Provavelmente a Vale recebeu um relatório de alguma empresa séria mostrando que
a barragem tinha risco, aconteceu lá na Samarco. Os conselheiros agradecem,
pagam o relatório, e botam na gaveta. Eu já trabalhei em estudos de análise
ambiental assim: a gente faz um trabalho seríssimo, apresenta para o conselho
da empresa, eles escutam, agradecem e pedem para a gente se retirar porque eles
vão decidir depois. A decisão não nos cabe. Isso é angustiante!
E o debate nas redes sociais, depois da tragédia, começa a
ser sobre a necessidade de a Vale parar de operar no Brasil. Mas isso vai
deixar muito desemprego e acaba criando uma distorsão. As próprias vítimas
pensam duas vezes. O que é melhor?
Ciro Torres – Esta é a pergunta que acaba o jogo, né? Se
alguém der uma solução simples, está querendo te enganar. Demonizar a Vale por
si só é bom para fazer campanha. Ela é uma empresa que está dentro dessa
lógica, como todas as outras. A dificuldade está no fato de estarmos falando de
sustentabilidade, porque o fator econômico financeiro não é menos importante.

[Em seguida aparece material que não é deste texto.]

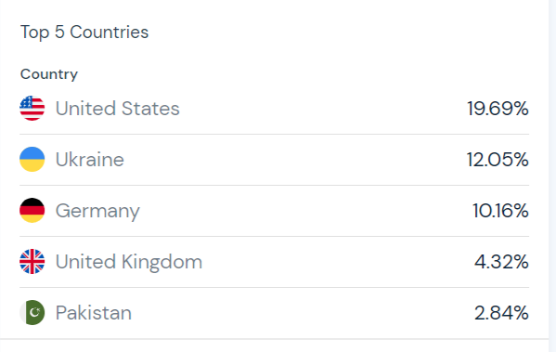Click the Ukraine flag icon

(32, 160)
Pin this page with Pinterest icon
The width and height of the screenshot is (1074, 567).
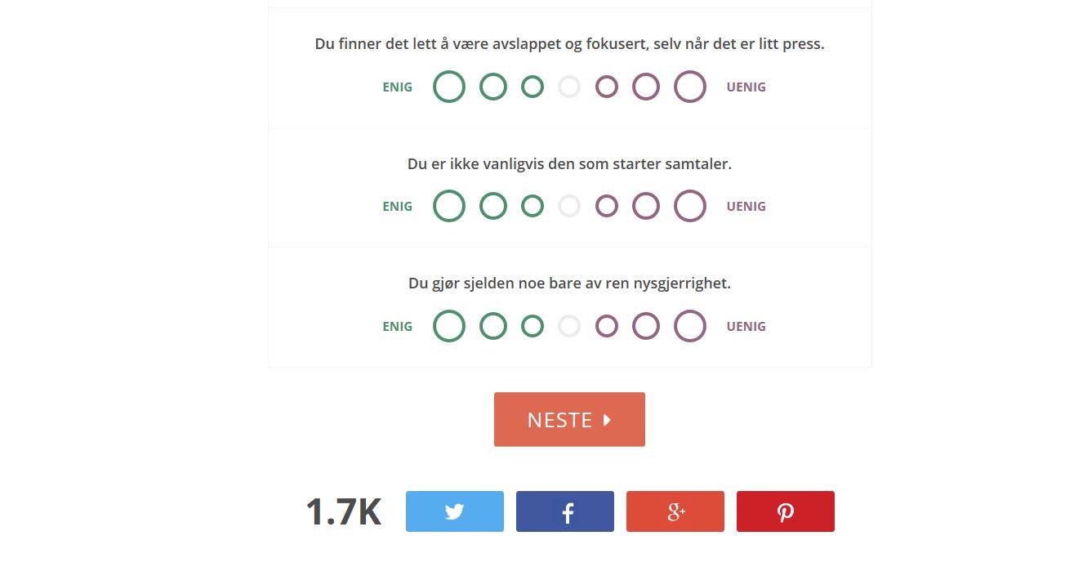point(786,511)
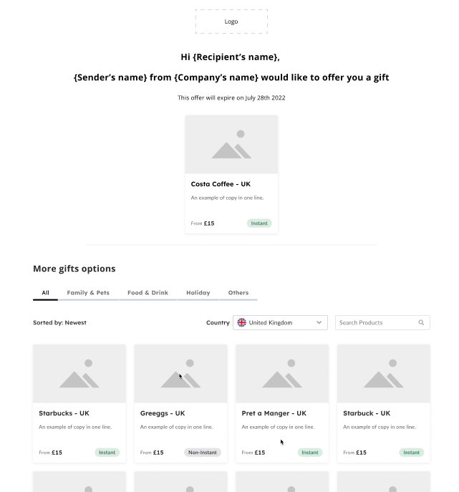Screen dimensions: 459x492
Task: Click the Sorted by: Newest label
Action: point(59,322)
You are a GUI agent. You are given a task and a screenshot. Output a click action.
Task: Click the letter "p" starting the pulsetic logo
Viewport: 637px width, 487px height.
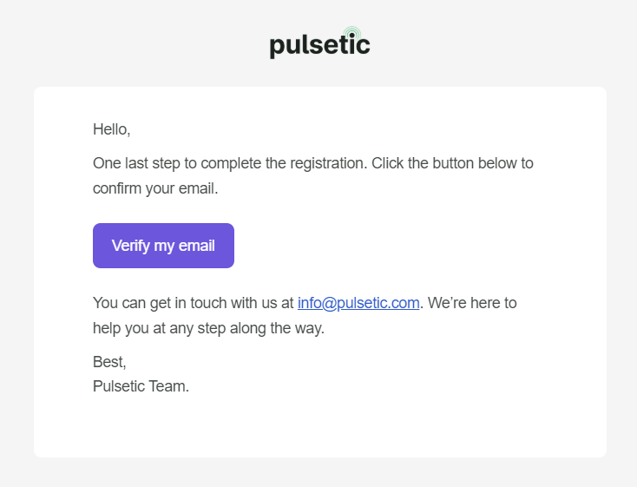point(277,47)
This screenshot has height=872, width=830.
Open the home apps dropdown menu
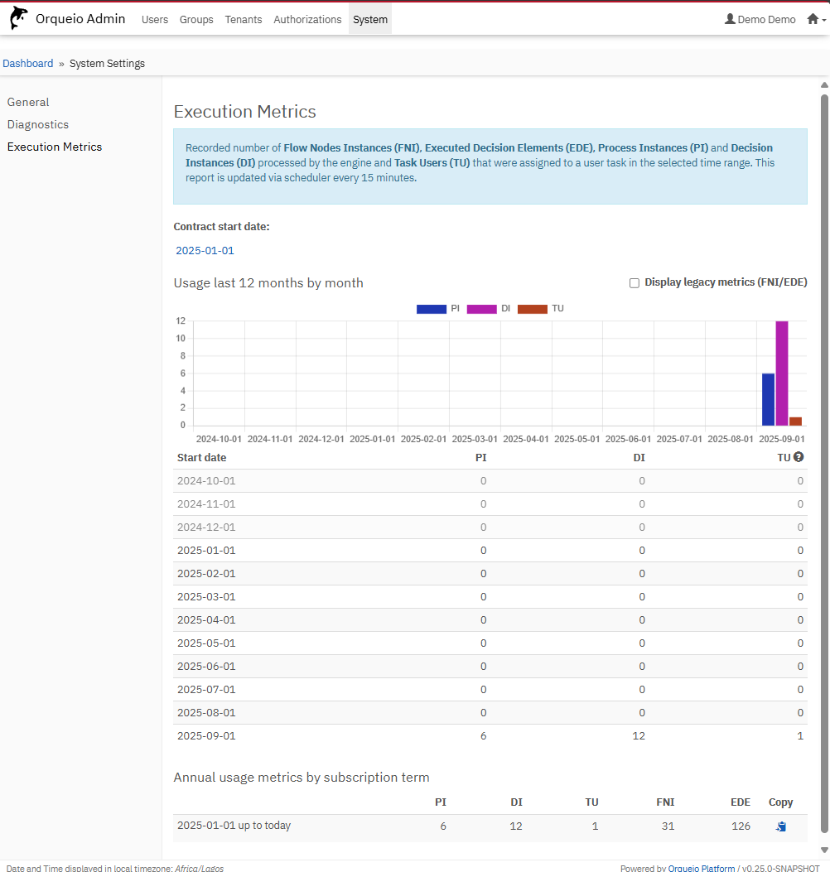pyautogui.click(x=816, y=19)
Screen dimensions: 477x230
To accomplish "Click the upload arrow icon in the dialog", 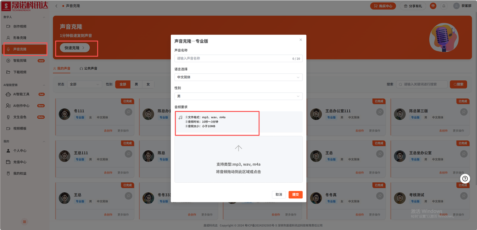I will (x=239, y=148).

Está faltando dar a mesma importância ao fator humano, social, ao fator
ambiental e ecológico. Uma das soluções seria discutir como se pode criar uma
outra lógica de uso de materiais. A lógica atual não se desliga no botão de um
dia para a noite, é um processo. Porque não é desligar a Petrobras, a Vale, que
tudo vai melhorar. A China está lá pedindo: me mandem mais minério, mais soja,
mais frango. Tem que pensar numa outra mudança. Ao mesmo tempo que se levou 50
anos para montar essas barragens, essa lógica de produção, talvez seja preciso
demorar mais 50 anos para desmontar isso.
Como seria?
Ciro Torres - Criando um processo de transição para uma nova
lógica sobre o que é riqueza. Riqueza é somente ouro, minério, é somente
dinheiro? Como reconstruir isso? Não é só destruir. Vamos fazer uma campanha
pra acabar com a Vale? A Prefeitura, os parlamentares, vão ser contra e eu não
posso dizer que eles estão errados. É muito cômodo para mim, sentado aqui no
meu escritório, no meu apartamento, vilanizar dessa forma. É preciso trocar uma
lógica pela outra, e isto, vou falar de novo, é um processo. O Brasil minera
para o mundo, a bacia de rejeito de minério é pra o mundo. Nas várias regiões
do Brasil o que se faz é exportar natureza. A gente exporta água. Se a gente
manda minério de ferro, a gente deixou aqui água contaminada de refeito de
minério. Outros países não vão precisar contaminar sua água porque nós já
fizemos isso aqui. A primeira questão que se pensa é que a gente tem que mudar
essa nossa forma de agregar valor às coisas. Uma nova lógica que fosse
acertando as coisas não pela quantidade, mas pela qualidade e por uma nova
riqueza local. São formas muito boas mas o que se percebe é que, na lógica
global, acabam se tornando marginais economicamente.
Em vez de pensar nesse desenvolvimento local, o que se vê é
uma produção louca que viaja oceanos afora, né?
Ciro Torres – Sim! O que se vê é uma quantidade de navios
levando coisas para os outros países. É por isso que a barragem explode. Eu
diria que é quase impossível fazer gestão de risco com uma quantidade de
rejeitos que aumenta do dia para a noite!